Don't Wait For Beauty




Don't wait for beauty. Make it. Be it. 

Use the good chinaware, for everyone you serve, including yourself, deserves honouring. Buy the cheaper bread and spend what money is left over on little pots of flowers. Write not the story that scares you but reflects what you find most beautiful and inspiring in the world. Light the candles for yourself. Put flowers and pearls in your hair, poems in your mouth, a coin in the hand of the homeless person. Think of others' comfort - it takes nothing real away from you to do so. Plant where there is only ragged grass. Smile where people are dour. Make the prettiness you don't see. Show the behaviour you want shown to yourself. Be the change you want to see in the world.





The Woman At The Water



She went down to the water, because that's where dreaming women went. She was smoke and deep night stars, but they said water and so she went. She knew who she was, really, and still she felt she should look.

A small bird was singing, singing rain. No rain came - because in truth it was singing her name.

After a while she became restless, waterside, a little cold, a little bored. Or a whole lot. She went home, lit incence, opened her curtains to the dark velvet sky, the small white lights over hills. She drank tea with milk.

And her dreams were hill dreams, dark dreams, with no water in them. They were real dreams, just the same.




Flowers for Kindred Spirits

Yesterday I made the long trek from town back to my home beside the little river. It's a rather dreary walk, with a clutter of bored houses on one side and copious traffic on the other. I was just doing it, and infact reading on my phone as I did it - merely getting home. But at one moment luckily I glanced up, and everything changed. I saw the white jasmine.




I'd gathered flowers from this bush a couple of weeks ago, and so it was with the delight of a friend that I hurried to it again, shared heartsong with its leaves, gathered several of its gentle star flowers. Returning to my walk, I felt myself lighter with the happiness of carrying flowers.

Then I saw camellias. And the last of some frilly blue flowers whose name I don't know. I stopped to visit a lavender bush which has been so often my only friend on this walk. I caught sight of a pale pink briar rose in someone's garden and had to pause a while and blink back tears. Winter roses have a hallowed beauty, I think - as if the old cold goddess is dreaming of the young bride she will soon become.

I could not gather the rose, and am not sure I would have wanted to in any case - flowers from bushes are one thing, but not even I could take the last rose of winter.

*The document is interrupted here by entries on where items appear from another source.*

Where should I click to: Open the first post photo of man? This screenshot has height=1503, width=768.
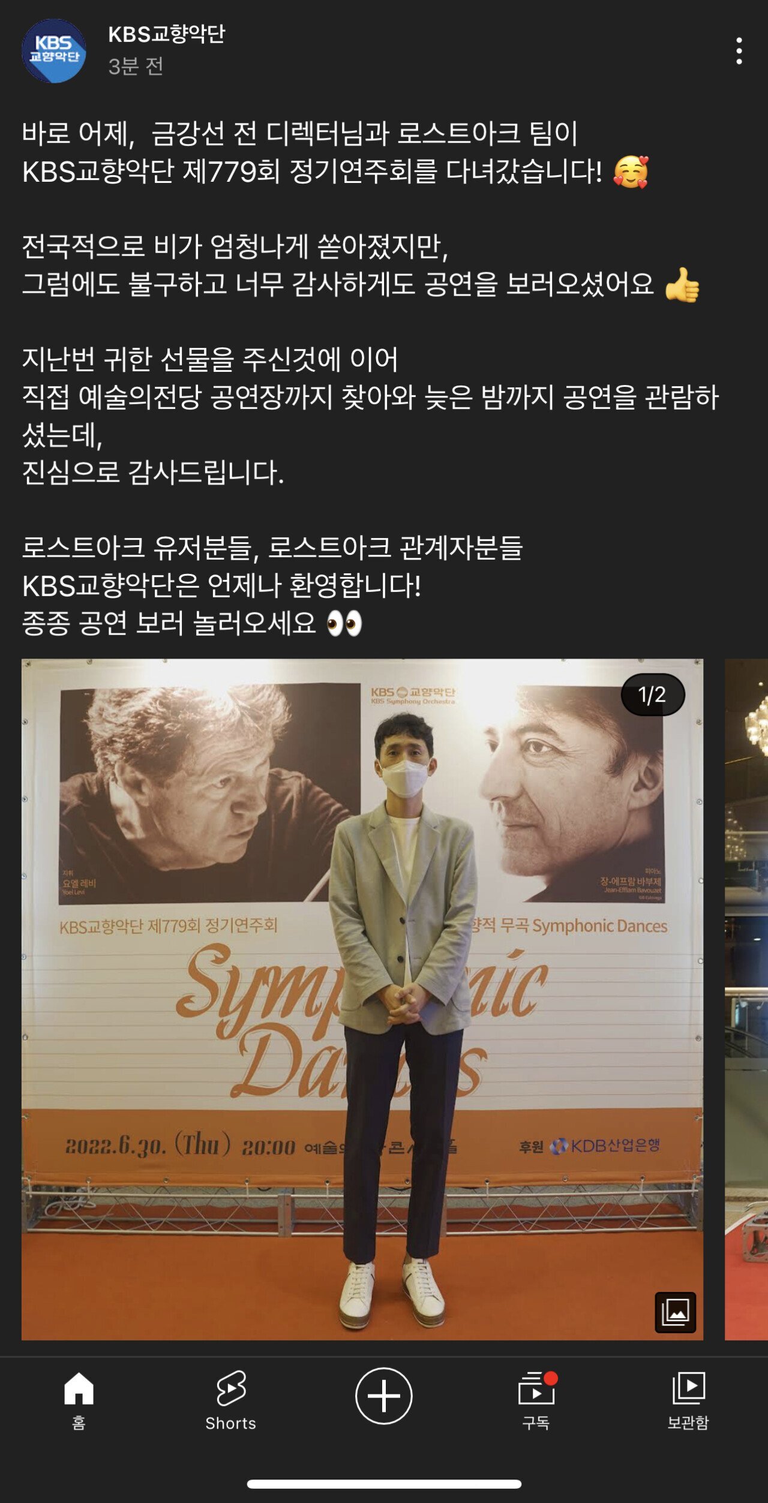click(x=362, y=999)
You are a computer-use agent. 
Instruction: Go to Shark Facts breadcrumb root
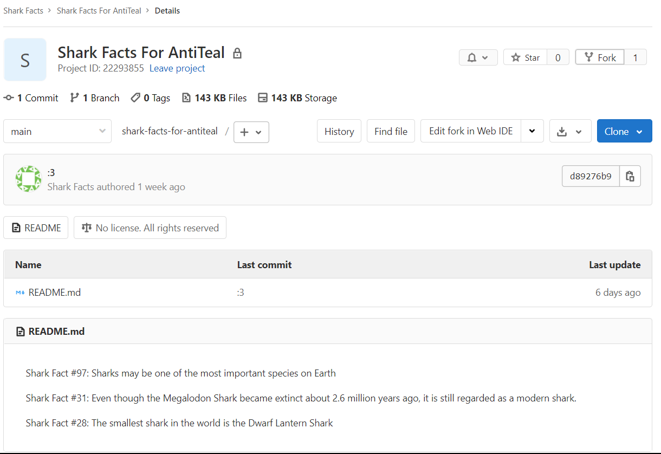pos(23,11)
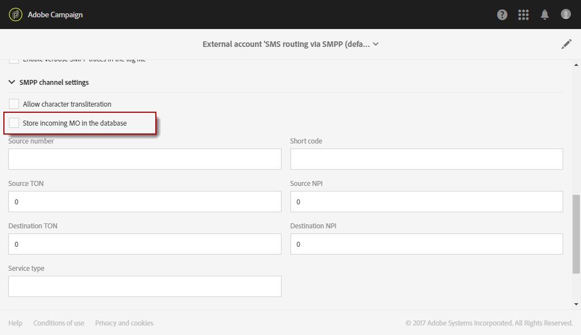Viewport: 581px width, 335px height.
Task: Focus the Service type input field
Action: coord(145,286)
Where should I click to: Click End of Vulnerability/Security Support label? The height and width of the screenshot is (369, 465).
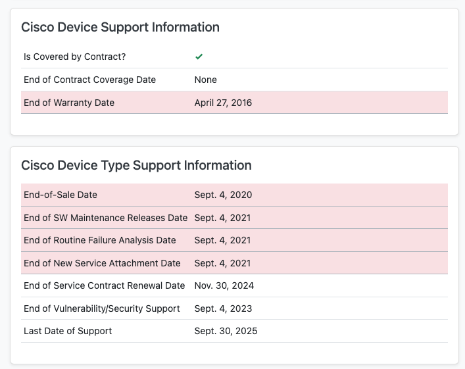click(102, 308)
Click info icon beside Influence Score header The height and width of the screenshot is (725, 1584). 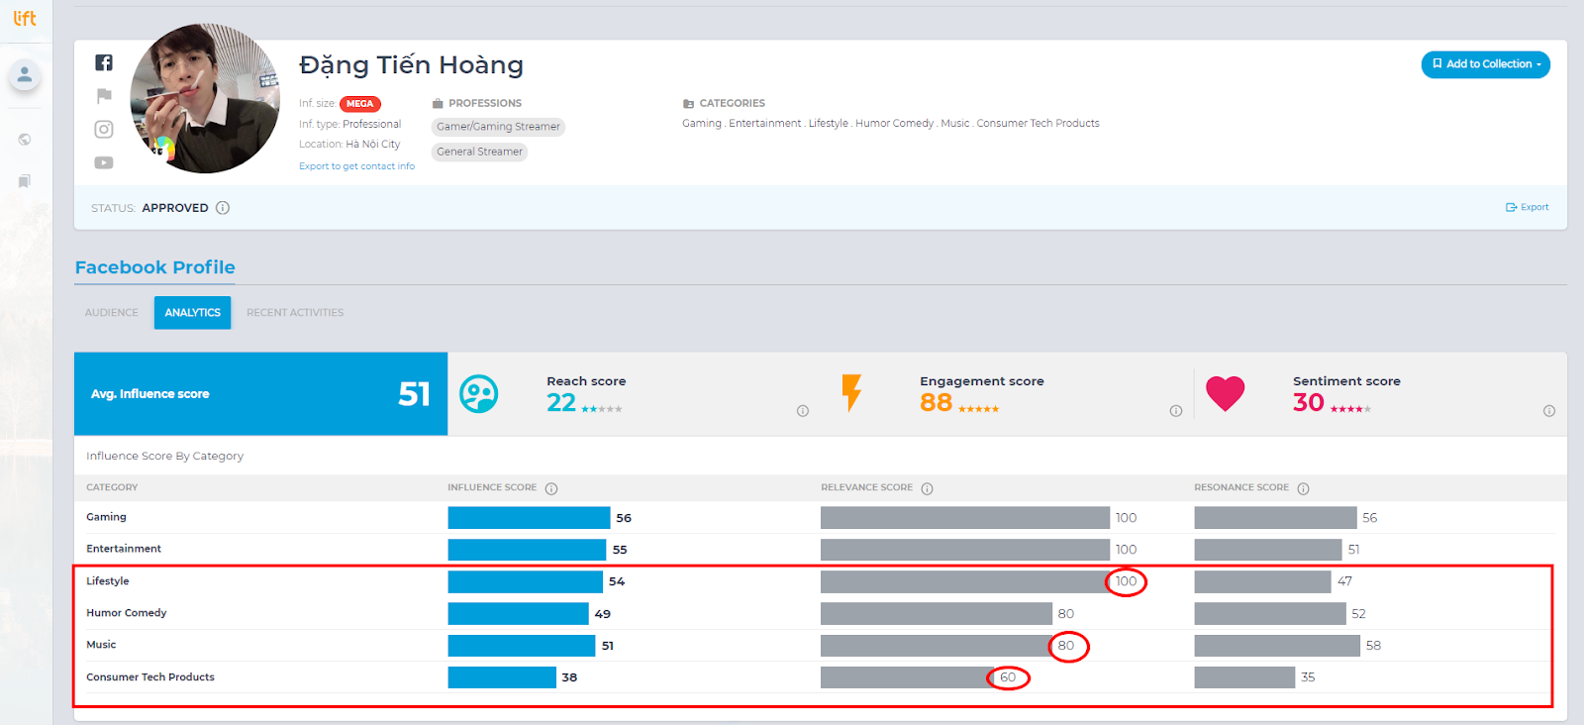[551, 488]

Besides, I had enough. I walked on to the village with my large bouquet of wayside flowers.




And past me went the ordinary people. In cafes sat the ordinary people. The people who do not gather flowers, nor tuck them into their hair. The people who give me strange looks because I do so; because I wear dresses and walk along with my nose in a book. I live in a land where almost no one plants flower gardens. Funnily enough, the only people I see reading on buses or in cafes are men (perhaps wanting to be hot dudes). No one hugs books, wears daisy chains, goes barefoot. Bouquets are things you obtain in the store, for the purpose of giving to hospitalised friends or to have in a vase on the dining room table. Despite many people telling me how much they love Anne of Green Gables, no one seems to show her enchanted spirit. I can't recollect ever seeing a kindred spirit on the streets or in the malls.

And so I ask those of you who love flowers - carry them. Those of you who love adjectives and linguistic graces and the old poems of the world - speak them. Fly your lovely flag, so that kindred spirits out there can see it, and know they are not alone.